Segment Start: Information

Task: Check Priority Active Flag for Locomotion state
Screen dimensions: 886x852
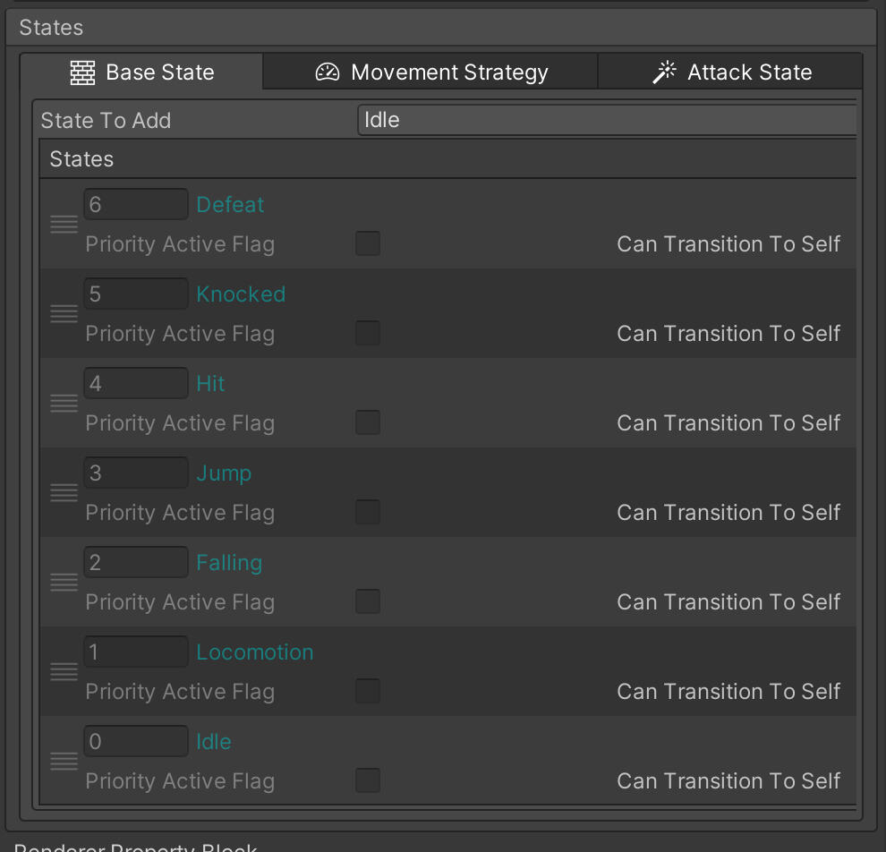Action: (368, 691)
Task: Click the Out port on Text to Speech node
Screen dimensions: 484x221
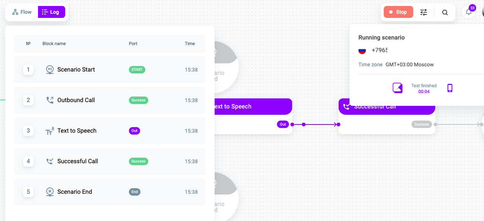Action: [283, 124]
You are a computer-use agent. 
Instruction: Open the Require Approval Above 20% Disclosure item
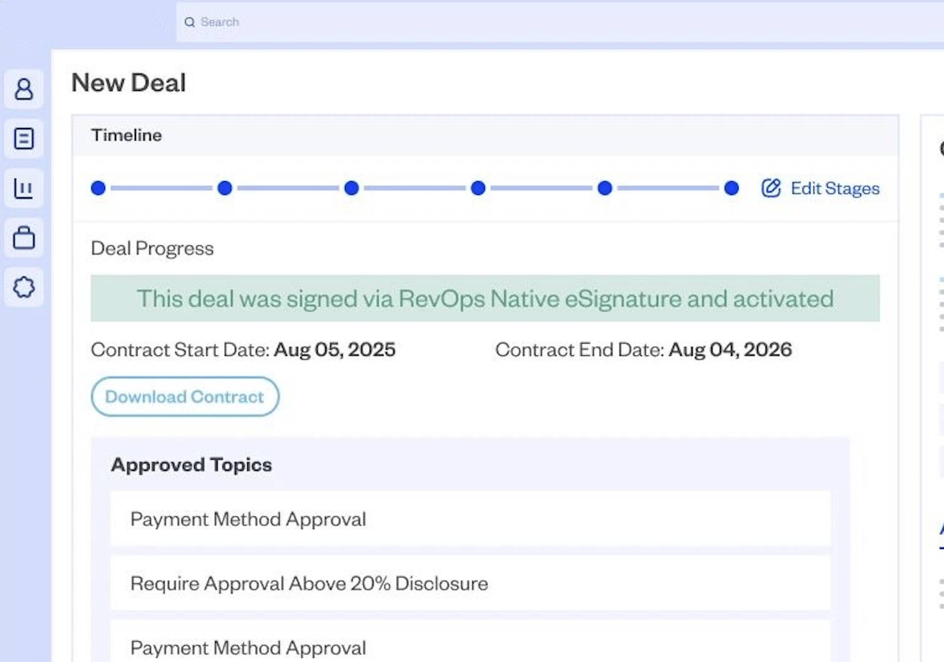click(308, 583)
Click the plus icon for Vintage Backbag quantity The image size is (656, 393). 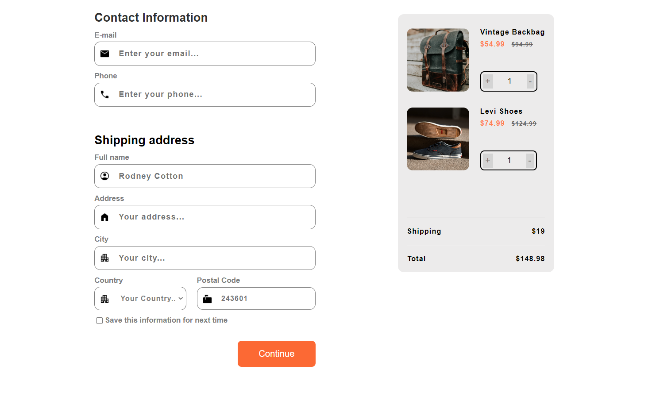487,81
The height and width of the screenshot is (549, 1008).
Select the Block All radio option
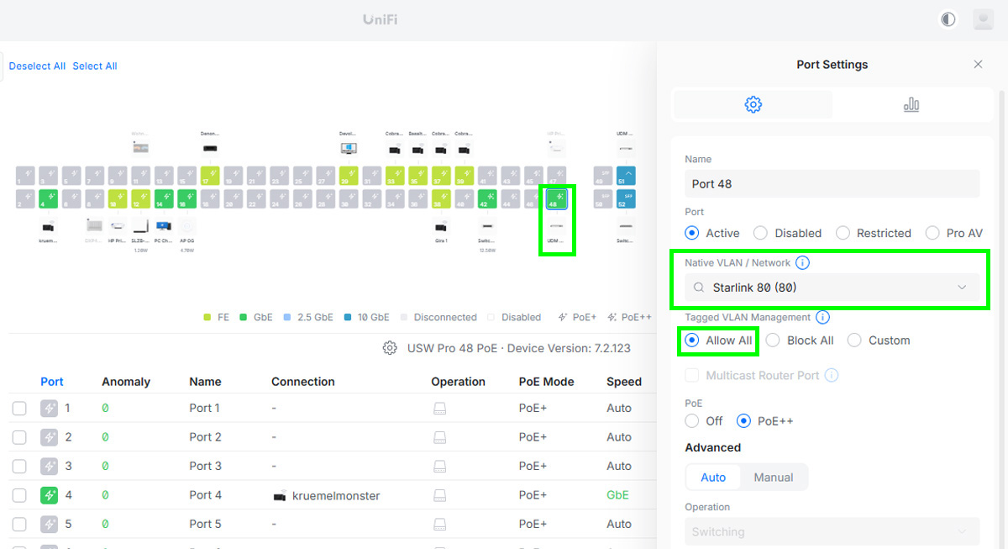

Segment End: Information

* _Exercise description_: Copy each line of the records containing the string "Task".

* _Solution to the exercise_:
Task: Check Priority Active Flag for Locomotion state
Task: Click the Out port on Text to Speech node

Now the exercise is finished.